Sunday, September 9, 2012

The Leftovers


The Leftovers by Tom Perrotta
2011, St Martin's Press
The Leftovers is certainly one of the best books of 2011.  It is the story of what happens after millions of people across the world suddenly, and inexplicably, disappear into thin air.  The book doesn’t explain why this happens or why it happens to some and not others, what The Leftovers does describe is the lives of those who were left behind.  Tom Perrotta centers his novel in a town called Mapleton where a random selection of people disappeared in a Rapture-like event.  (In simple Christian terms, this Rapture refers to a moment when devote believers will be whisked away to Heaven.  Those who are not, will be left here on Earth to await The End.)  At the heart of the story is the Mayor, Kevin Garvey, and his family.  The novel opens about three years after “The Rapture.”  Kevin’s wife Laurie has left him to join up with the local Guilty Remnants cult.  They are a rather frightening group who believe The End is near and don’t see the point in wasting breath so they take vows of silence and chain smoke.  They also creep around watching people and get creepier as the book progresses.  His daughter, Julie, after losing her faux best friend and watching her mother sign up with the white clad Remnants, not surprisingly goes from a straight A student to a troubled Goth girl.  And his son Tom somehow manages to join one cult only to end up in the midst of another.  Along the way Kevin meets Nora who is trying, through a bizarre Sponge Bob ritual, to get over the loss of her husband and two young children who dematerialized during dinner.  The scene Perrotta writes of their disappearance, as well as the one of Julie’s friend, is heart rending in its honesty.  
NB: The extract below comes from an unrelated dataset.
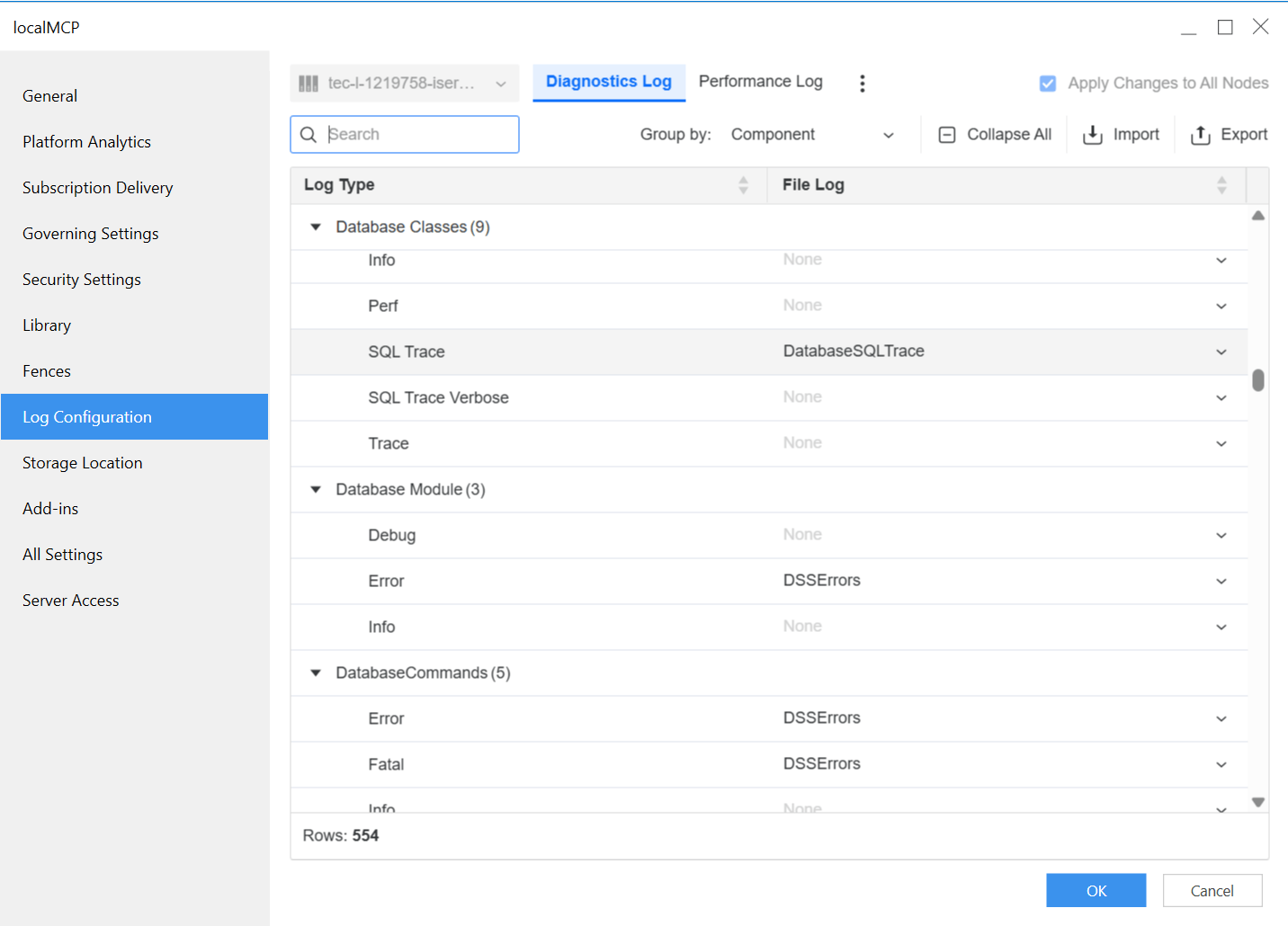Collapse the Database Classes group
The height and width of the screenshot is (926, 1288).
pos(316,227)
Perrotta illuminates the suburban world in all its glory, desperation, banality, and hope.   His prose carries the reader along without boredom, or as happens more often, disgust or ambivalence.  The characters are people, like those who live next door or share a bus seat or steal your parking spot.  Perrotta has a talent for exploring the powerful emotions and motivations of ordinary people.
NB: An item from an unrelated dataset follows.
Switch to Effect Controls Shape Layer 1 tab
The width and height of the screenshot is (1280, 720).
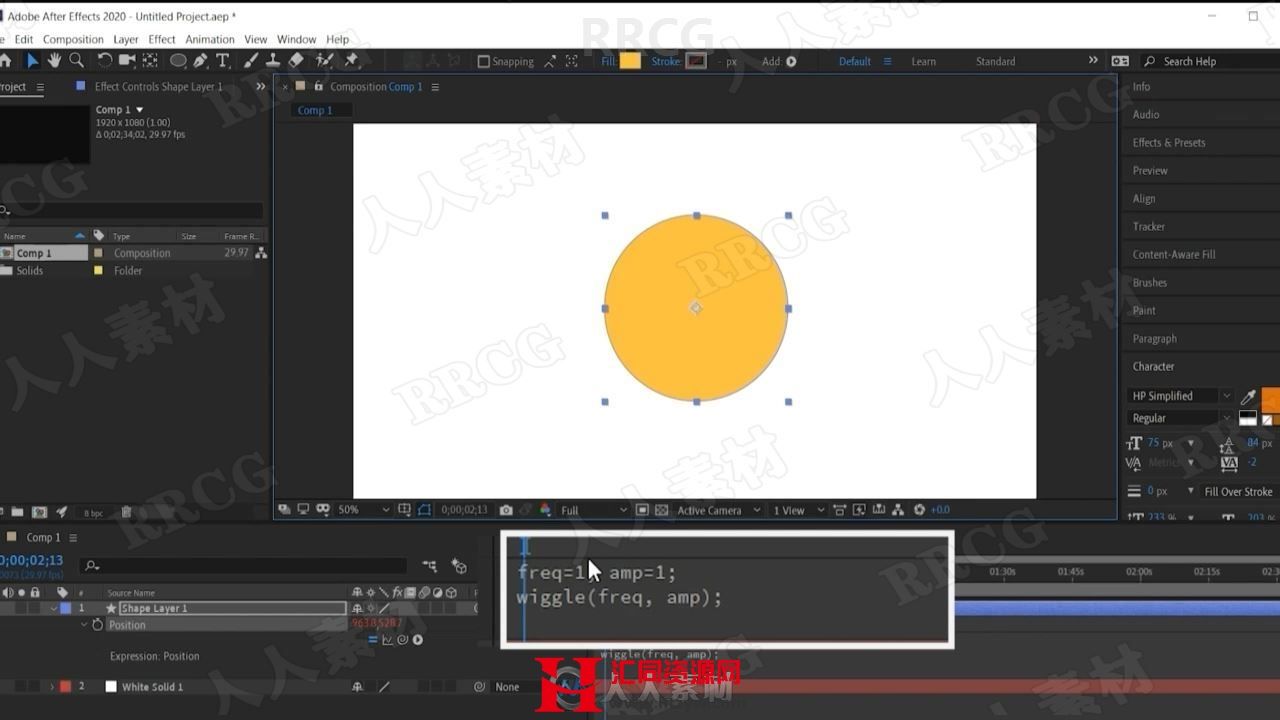(x=158, y=87)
Perrotta seems to have found his niche with suburban angst.  His other novels, The Abstinence Teacher and Little Children, are also available at Clift Rodgers and I’m guessing, worth a a read.  He will also be part of the Boston Book Festival again this year on Saturday, October 27th.  Last year his short story, The Smile on Happy Chang’s Face, was the BBF’s One City, One Story selection.  This year he is one of the presenters.